Fiji, November 7, 2017 - The province of Ra is one of the strongest, most ethnically and linguistically diverse communities in all of Fiji, with over 86 villages and a population of 29,464 (2007 census). And it is also well recognized for keeping keeping traditional Fijian values like vei lomani - directly translated as ‘love in action’ - alive. Rupeni Vatugata, a 74-year old carpenter from the village of Namarai, explains: “When you see someone, you will say hello and share a special respect with your fellow villager.”

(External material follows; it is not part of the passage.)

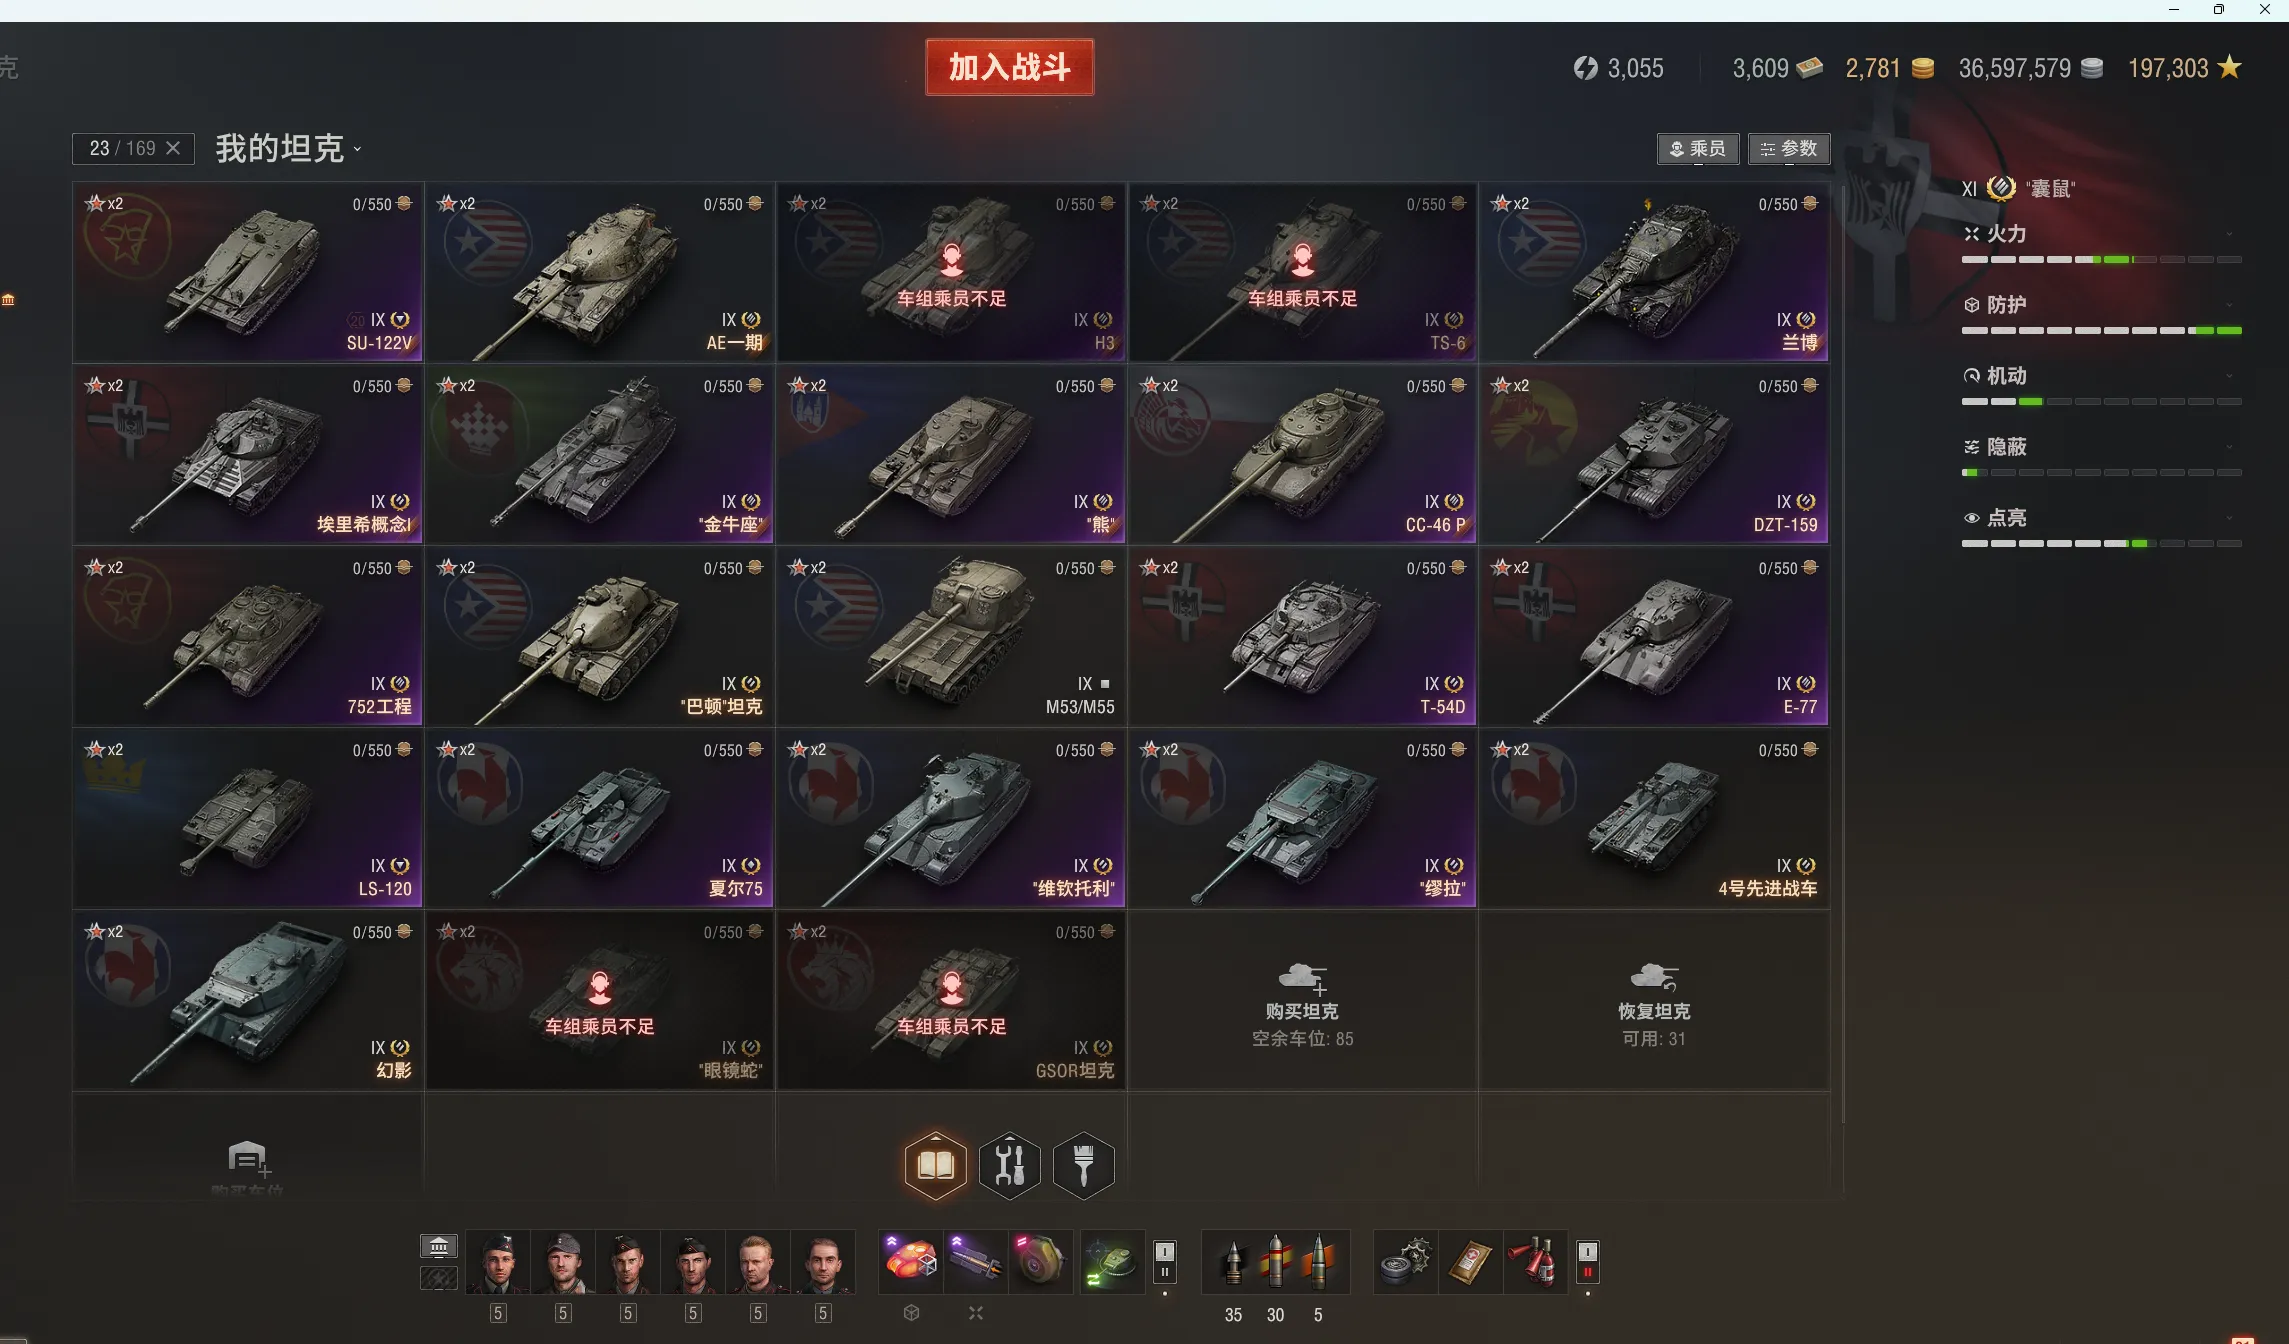Expand the 火力 firepower parameters
Screen dimensions: 2289x1344
point(2100,234)
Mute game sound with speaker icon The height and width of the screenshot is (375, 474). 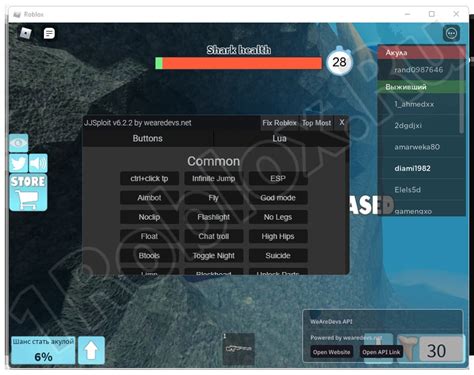pyautogui.click(x=38, y=163)
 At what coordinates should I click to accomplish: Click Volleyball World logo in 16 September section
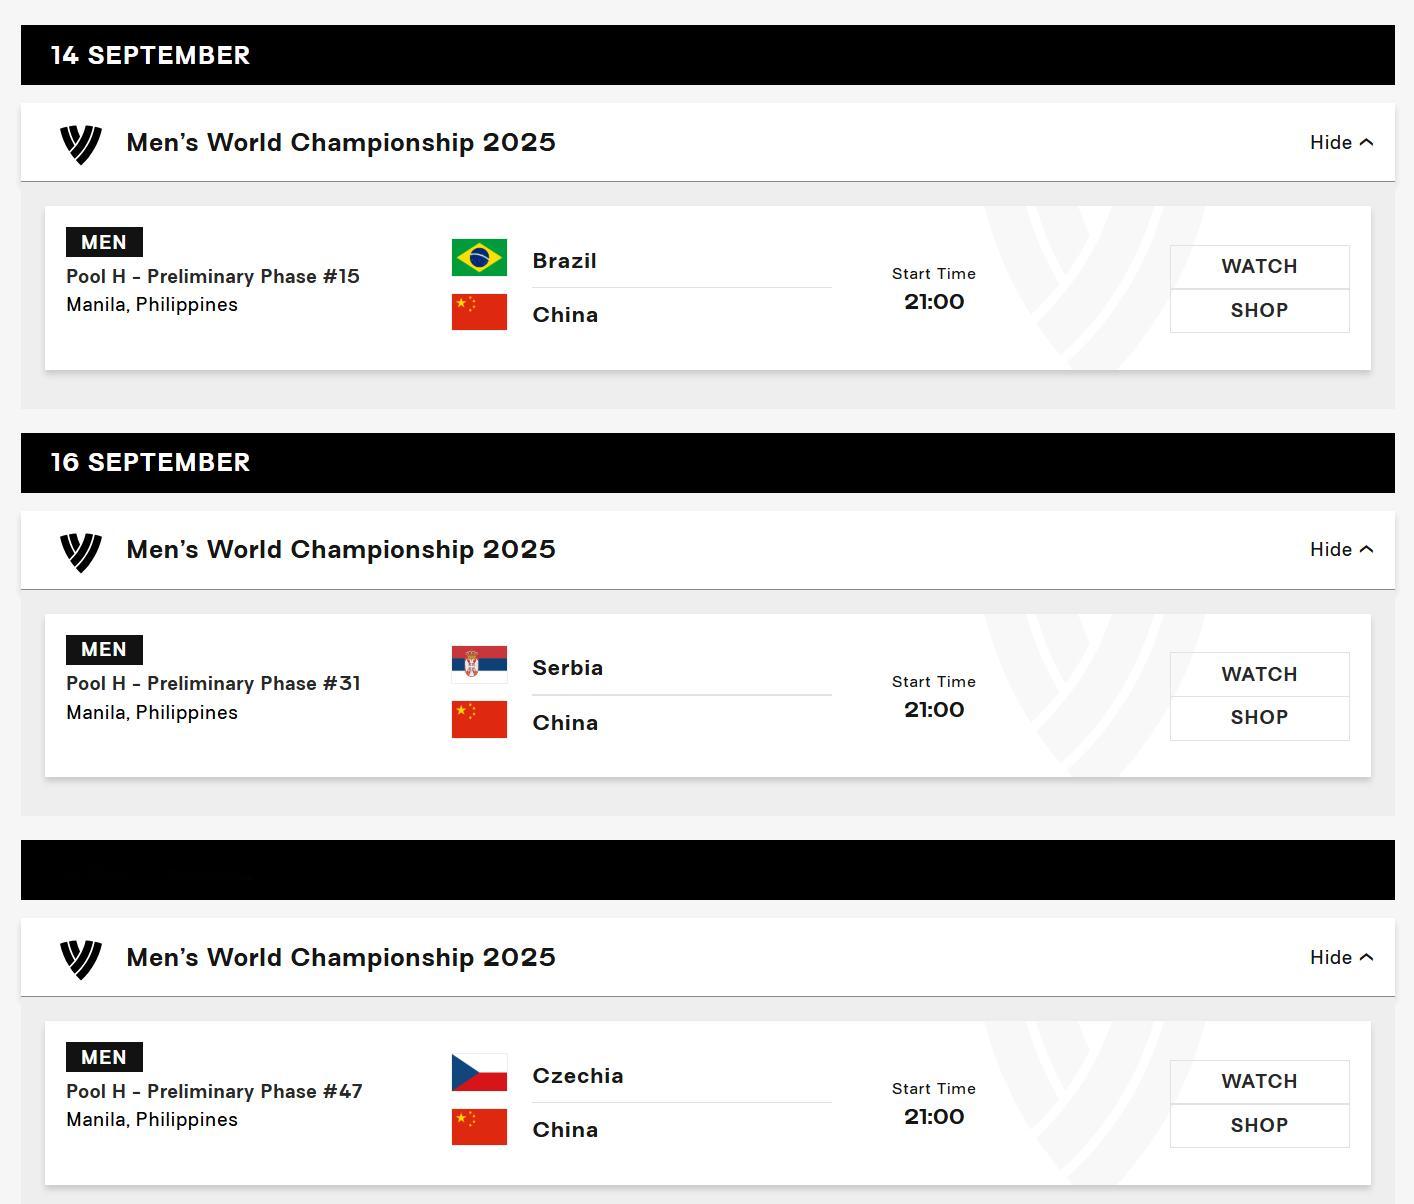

It was vei lomani that saw communities across Ra come together in the wake of Tropical Cyclone Winston in early 2016. Winston - the biggest storm ever recorded in the Southern Hemisphere - impacted 62% of the Fiji population and caused F$2 Billion in damage (20% GDP). It killed 44 people, injured hundreds and left 131,000 people homeless. The Category 5 storm first made landfall in Ra, leaving its communities completely devastated.
“I thought that God was returning on that day,” says Raivolita ‘Rai’ Tabusoro, 43, former village headman of Nabukadra, just down the road from Rupeni. “There were many who sustained heavy injuries from flying debris and falling into drains, trying to survive.”
The ceiling of Rai’s home was ripped away by catastrophic winds. He was able to save the life of his elderly mother by placing her in a concrete bathroom, as well as a pregnant woman who he carried to shelter.
“We lost everything. The next morning, the sun was shining as if nothing happened. It was as if a bomb was dropped in the village because there was nothing left, not even clothes were spared. I called everyone and for a moment, we were all crying.”
Asmita Kamal, a 24-year-old teacher from Dagarotu near RakiRaki, found shelter under a table with her grandmother while her family hid under a bed as Winston blasted through their village. Despite their best efforts to secure their house, strong winds swept away just about everything.
“We tried to tie it [house] three or four times. As soon as my brother and father came down from the roof and we came inside the house, half of our roof was gone. Within seconds the other part of the roof was gone. I was very sad and scared. That house, when we were young, my grandfather built it and everything was just gone.”